━━━━━ INFORMATION GIVEN
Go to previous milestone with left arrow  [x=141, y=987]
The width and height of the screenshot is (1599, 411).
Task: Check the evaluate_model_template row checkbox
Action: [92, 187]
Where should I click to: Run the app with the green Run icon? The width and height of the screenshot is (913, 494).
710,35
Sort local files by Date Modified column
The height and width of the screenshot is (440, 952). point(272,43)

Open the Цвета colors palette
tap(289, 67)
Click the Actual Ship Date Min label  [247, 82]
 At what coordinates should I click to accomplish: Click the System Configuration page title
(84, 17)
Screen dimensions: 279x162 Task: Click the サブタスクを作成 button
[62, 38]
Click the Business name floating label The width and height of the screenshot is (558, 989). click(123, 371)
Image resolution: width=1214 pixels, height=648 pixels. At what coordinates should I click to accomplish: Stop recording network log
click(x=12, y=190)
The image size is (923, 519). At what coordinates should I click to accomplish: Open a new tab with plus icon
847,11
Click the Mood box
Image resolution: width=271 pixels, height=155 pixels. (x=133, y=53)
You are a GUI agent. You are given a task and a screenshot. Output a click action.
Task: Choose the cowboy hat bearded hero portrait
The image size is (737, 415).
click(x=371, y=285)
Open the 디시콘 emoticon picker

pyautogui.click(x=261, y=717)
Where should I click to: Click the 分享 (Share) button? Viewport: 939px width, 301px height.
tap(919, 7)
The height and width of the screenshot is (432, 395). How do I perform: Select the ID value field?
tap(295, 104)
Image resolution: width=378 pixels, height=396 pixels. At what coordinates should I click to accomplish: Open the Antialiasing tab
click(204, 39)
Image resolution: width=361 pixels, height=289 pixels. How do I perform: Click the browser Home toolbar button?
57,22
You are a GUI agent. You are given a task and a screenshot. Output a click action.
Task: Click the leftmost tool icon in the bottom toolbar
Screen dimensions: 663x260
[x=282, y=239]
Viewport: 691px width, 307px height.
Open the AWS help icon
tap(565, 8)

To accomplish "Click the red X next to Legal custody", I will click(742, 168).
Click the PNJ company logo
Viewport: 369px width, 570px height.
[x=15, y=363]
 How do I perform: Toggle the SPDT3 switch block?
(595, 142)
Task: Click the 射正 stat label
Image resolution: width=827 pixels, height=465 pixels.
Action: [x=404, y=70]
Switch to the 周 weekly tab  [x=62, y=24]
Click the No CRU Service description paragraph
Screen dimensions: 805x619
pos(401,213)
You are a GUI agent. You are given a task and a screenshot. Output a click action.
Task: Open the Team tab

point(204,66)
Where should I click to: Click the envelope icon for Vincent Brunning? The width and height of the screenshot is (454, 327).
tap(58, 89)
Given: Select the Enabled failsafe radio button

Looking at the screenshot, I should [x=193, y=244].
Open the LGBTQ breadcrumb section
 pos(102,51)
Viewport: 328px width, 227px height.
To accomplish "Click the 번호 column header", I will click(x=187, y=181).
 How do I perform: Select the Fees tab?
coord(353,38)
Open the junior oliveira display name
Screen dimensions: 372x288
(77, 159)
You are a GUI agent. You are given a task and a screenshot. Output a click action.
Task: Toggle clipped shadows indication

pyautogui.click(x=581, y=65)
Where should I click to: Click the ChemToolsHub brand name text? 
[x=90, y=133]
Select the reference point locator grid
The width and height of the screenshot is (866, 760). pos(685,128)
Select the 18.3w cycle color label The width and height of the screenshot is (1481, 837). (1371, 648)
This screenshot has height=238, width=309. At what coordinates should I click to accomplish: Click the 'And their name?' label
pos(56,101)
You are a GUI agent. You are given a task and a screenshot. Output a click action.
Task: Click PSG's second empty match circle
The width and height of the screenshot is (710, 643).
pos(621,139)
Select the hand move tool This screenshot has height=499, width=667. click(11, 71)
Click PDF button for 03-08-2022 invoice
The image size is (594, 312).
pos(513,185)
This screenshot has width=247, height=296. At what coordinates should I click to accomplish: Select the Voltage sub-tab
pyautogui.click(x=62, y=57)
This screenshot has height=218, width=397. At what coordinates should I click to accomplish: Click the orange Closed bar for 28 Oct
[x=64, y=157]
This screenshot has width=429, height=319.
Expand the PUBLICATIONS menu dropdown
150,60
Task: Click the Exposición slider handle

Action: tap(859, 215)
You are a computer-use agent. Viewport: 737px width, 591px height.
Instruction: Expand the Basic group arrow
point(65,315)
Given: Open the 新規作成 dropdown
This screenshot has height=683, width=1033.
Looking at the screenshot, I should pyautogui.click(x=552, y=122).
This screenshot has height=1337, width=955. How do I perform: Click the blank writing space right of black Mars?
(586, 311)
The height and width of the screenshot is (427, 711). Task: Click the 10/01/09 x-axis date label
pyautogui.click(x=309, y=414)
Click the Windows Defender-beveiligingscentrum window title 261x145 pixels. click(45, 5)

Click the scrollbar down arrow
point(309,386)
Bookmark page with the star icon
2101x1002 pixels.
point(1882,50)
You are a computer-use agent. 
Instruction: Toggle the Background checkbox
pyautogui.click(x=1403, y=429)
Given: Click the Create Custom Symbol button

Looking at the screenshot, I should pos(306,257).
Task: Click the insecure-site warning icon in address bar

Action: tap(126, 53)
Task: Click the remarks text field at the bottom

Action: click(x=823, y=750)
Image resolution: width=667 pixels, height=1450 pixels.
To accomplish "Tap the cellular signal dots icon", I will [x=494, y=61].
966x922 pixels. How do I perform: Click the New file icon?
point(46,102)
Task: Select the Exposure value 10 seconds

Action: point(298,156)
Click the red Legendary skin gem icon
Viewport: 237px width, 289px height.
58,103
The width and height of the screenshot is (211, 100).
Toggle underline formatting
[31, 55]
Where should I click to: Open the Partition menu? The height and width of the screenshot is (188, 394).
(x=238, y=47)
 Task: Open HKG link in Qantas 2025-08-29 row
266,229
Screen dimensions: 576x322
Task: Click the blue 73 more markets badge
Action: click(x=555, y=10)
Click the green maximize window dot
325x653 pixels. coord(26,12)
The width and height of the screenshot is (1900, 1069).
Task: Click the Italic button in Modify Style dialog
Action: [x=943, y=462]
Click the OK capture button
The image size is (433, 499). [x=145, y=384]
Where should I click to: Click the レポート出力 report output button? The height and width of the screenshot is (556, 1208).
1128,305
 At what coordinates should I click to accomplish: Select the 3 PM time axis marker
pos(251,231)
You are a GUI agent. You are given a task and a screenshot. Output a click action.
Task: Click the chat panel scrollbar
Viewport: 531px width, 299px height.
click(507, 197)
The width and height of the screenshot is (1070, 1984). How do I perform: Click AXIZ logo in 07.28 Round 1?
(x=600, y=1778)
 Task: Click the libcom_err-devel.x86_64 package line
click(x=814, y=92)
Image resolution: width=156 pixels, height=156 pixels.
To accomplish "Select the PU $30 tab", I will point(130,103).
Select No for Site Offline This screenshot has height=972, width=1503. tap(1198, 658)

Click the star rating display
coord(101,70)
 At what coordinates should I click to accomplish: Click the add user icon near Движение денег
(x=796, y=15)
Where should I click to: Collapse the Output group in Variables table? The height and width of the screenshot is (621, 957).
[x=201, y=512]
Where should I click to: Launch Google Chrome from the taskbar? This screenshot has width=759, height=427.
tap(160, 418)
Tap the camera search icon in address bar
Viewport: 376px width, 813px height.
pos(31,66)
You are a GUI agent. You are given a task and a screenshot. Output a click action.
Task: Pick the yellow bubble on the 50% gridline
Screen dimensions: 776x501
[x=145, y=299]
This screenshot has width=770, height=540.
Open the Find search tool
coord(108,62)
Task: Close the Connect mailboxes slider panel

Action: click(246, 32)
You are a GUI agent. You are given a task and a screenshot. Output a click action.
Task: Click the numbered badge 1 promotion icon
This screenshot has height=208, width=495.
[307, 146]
━━━━━━━━━━
GIVEN REQUEST:
Print every item above again, word for word, keeping each line as it stands.

THE OUTPUT:
Go to previous milestone with left arrow  [x=141, y=987]
The width and height of the screenshot is (1599, 411).
Task: Check the evaluate_model_template row checkbox
Action: [92, 187]
Where should I click to: Run the app with the green Run icon? The width and height of the screenshot is (913, 494).
710,35
Sort local files by Date Modified column
The height and width of the screenshot is (440, 952). point(272,43)

Open the Цвета colors palette
tap(289, 67)
Click the Actual Ship Date Min label  [247, 82]
 At what coordinates should I click to accomplish: Click the System Configuration page title
(84, 17)
Screen dimensions: 279x162 Task: Click the サブタスクを作成 button
[62, 38]
Click the Business name floating label The width and height of the screenshot is (558, 989). click(123, 371)
Image resolution: width=1214 pixels, height=648 pixels. At what coordinates should I click to accomplish: Stop recording network log
click(x=12, y=190)
The image size is (923, 519). At what coordinates should I click to accomplish: Open a new tab with plus icon
847,11
Click the Mood box
Image resolution: width=271 pixels, height=155 pixels. (x=133, y=53)
You are a GUI agent. You are given a task and a screenshot. Output a click action.
Task: Choose the cowboy hat bearded hero portrait
The image size is (737, 415).
click(x=371, y=285)
Open the 디시콘 emoticon picker

pyautogui.click(x=261, y=717)
Where should I click to: Click the 分享 (Share) button? Viewport: 939px width, 301px height.
tap(919, 7)
The height and width of the screenshot is (432, 395). How do I perform: Select the ID value field?
tap(295, 104)
Image resolution: width=378 pixels, height=396 pixels. At what coordinates should I click to accomplish: Open the Antialiasing tab
click(204, 39)
Image resolution: width=361 pixels, height=289 pixels. How do I perform: Click the browser Home toolbar button?
57,22
You are a GUI agent. You are given a task and a screenshot. Output a click action.
Task: Click the leftmost tool icon in the bottom toolbar
Screen dimensions: 663x260
[x=282, y=239]
Viewport: 691px width, 307px height.
Open the AWS help icon
tap(565, 8)

To accomplish "Click the red X next to Legal custody", I will click(742, 168).
Click the PNJ company logo
Viewport: 369px width, 570px height.
[x=15, y=363]
 How do I perform: Toggle the SPDT3 switch block?
(595, 142)
Task: Click the 射正 stat label
Image resolution: width=827 pixels, height=465 pixels.
Action: [x=404, y=70]
Switch to the 周 weekly tab  [x=62, y=24]
Click the No CRU Service description paragraph
Screen dimensions: 805x619
pos(401,213)
You are a GUI agent. You are given a task and a screenshot. Output a click action.
Task: Open the Team tab

point(204,66)
Where should I click to: Click the envelope icon for Vincent Brunning? The width and height of the screenshot is (454, 327).
tap(58, 89)
Given: Select the Enabled failsafe radio button

Looking at the screenshot, I should [x=193, y=244].
Open the LGBTQ breadcrumb section
 pos(102,51)
Viewport: 328px width, 227px height.
To accomplish "Click the 번호 column header", I will click(x=187, y=181).
 How do I perform: Select the Fees tab?
coord(353,38)
Open the junior oliveira display name
Screen dimensions: 372x288
(77, 159)
You are a GUI agent. You are given a task and a screenshot. Output a click action.
Task: Toggle clipped shadows indication

pyautogui.click(x=581, y=65)
Where should I click to: Click the ChemToolsHub brand name text? 
[x=90, y=133]
Select the reference point locator grid
The width and height of the screenshot is (866, 760). pos(685,128)
Select the 18.3w cycle color label The width and height of the screenshot is (1481, 837). (1371, 648)
This screenshot has height=238, width=309. At what coordinates should I click to accomplish: Click the 'And their name?' label
pos(56,101)
You are a GUI agent. You are given a task and a screenshot. Output a click action.
Task: Click PSG's second empty match circle
The width and height of the screenshot is (710, 643).
pos(621,139)
Select the hand move tool This screenshot has height=499, width=667. click(11, 71)
Click PDF button for 03-08-2022 invoice
The image size is (594, 312).
pos(513,185)
This screenshot has width=247, height=296. At what coordinates should I click to accomplish: Select the Voltage sub-tab
pyautogui.click(x=62, y=57)
This screenshot has height=218, width=397. At what coordinates should I click to accomplish: Click the orange Closed bar for 28 Oct
[x=64, y=157]
This screenshot has width=429, height=319.
Expand the PUBLICATIONS menu dropdown
150,60
Task: Click the Exposición slider handle

Action: tap(859, 215)
You are a computer-use agent. Viewport: 737px width, 591px height.
Instruction: Expand the Basic group arrow
point(65,315)
Given: Open the 新規作成 dropdown
This screenshot has height=683, width=1033.
Looking at the screenshot, I should pyautogui.click(x=552, y=122).
This screenshot has height=1337, width=955. How do I perform: Click the blank writing space right of black Mars?
(586, 311)
The height and width of the screenshot is (427, 711). Task: Click the 10/01/09 x-axis date label
pyautogui.click(x=309, y=414)
Click the Windows Defender-beveiligingscentrum window title 261x145 pixels. click(45, 5)

Click the scrollbar down arrow
point(309,386)
Bookmark page with the star icon
2101x1002 pixels.
point(1882,50)
You are a computer-use agent. 
Instruction: Toggle the Background checkbox
pyautogui.click(x=1403, y=429)
Given: Click the Create Custom Symbol button

Looking at the screenshot, I should pos(306,257).
Task: Click the insecure-site warning icon in address bar

Action: tap(126, 53)
Task: Click the remarks text field at the bottom

Action: click(x=823, y=750)
Image resolution: width=667 pixels, height=1450 pixels.
To accomplish "Tap the cellular signal dots icon", I will [x=494, y=61].
966x922 pixels. How do I perform: Click the New file icon?
point(46,102)
Task: Select the Exposure value 10 seconds

Action: point(298,156)
Click the red Legendary skin gem icon
Viewport: 237px width, 289px height.
58,103
The width and height of the screenshot is (211, 100).
Toggle underline formatting
[31, 55]
Where should I click to: Open the Partition menu? The height and width of the screenshot is (188, 394).
(x=238, y=47)
 Task: Open HKG link in Qantas 2025-08-29 row
266,229
Screen dimensions: 576x322
Task: Click the blue 73 more markets badge
Action: click(x=555, y=10)
Click the green maximize window dot
325x653 pixels. coord(26,12)
The width and height of the screenshot is (1900, 1069).
Task: Click the Italic button in Modify Style dialog
Action: [x=943, y=462]
Click the OK capture button
The image size is (433, 499). [x=145, y=384]
Where should I click to: Click the レポート出力 report output button? The height and width of the screenshot is (556, 1208).
1128,305
 At what coordinates should I click to accomplish: Select the 3 PM time axis marker
pos(251,231)
You are a GUI agent. You are given a task and a screenshot. Output a click action.
Task: Click the chat panel scrollbar
Viewport: 531px width, 299px height.
click(507, 197)
The width and height of the screenshot is (1070, 1984). How do I perform: Click AXIZ logo in 07.28 Round 1?
(x=600, y=1778)
 Task: Click the libcom_err-devel.x86_64 package line
click(x=814, y=92)
Image resolution: width=156 pixels, height=156 pixels.
To accomplish "Select the PU $30 tab", I will point(130,103).
Select No for Site Offline This screenshot has height=972, width=1503. tap(1198, 658)

Click the star rating display
coord(101,70)
 At what coordinates should I click to accomplish: Click the add user icon near Движение денег
(x=796, y=15)
Where should I click to: Collapse the Output group in Variables table? The height and width of the screenshot is (621, 957).
[x=201, y=512]
Where should I click to: Launch Google Chrome from the taskbar? This screenshot has width=759, height=427.
tap(160, 418)
Tap the camera search icon in address bar
Viewport: 376px width, 813px height.
pos(31,66)
You are a GUI agent. You are given a task and a screenshot. Output a click action.
Task: Pick the yellow bubble on the 50% gridline
Screen dimensions: 776x501
[x=145, y=299]
This screenshot has width=770, height=540.
Open the Find search tool
coord(108,62)
Task: Close the Connect mailboxes slider panel

Action: click(246, 32)
You are a GUI agent. You are given a task and a screenshot. Output a click action.
Task: Click the numbered badge 1 promotion icon
This screenshot has height=208, width=495.
[307, 146]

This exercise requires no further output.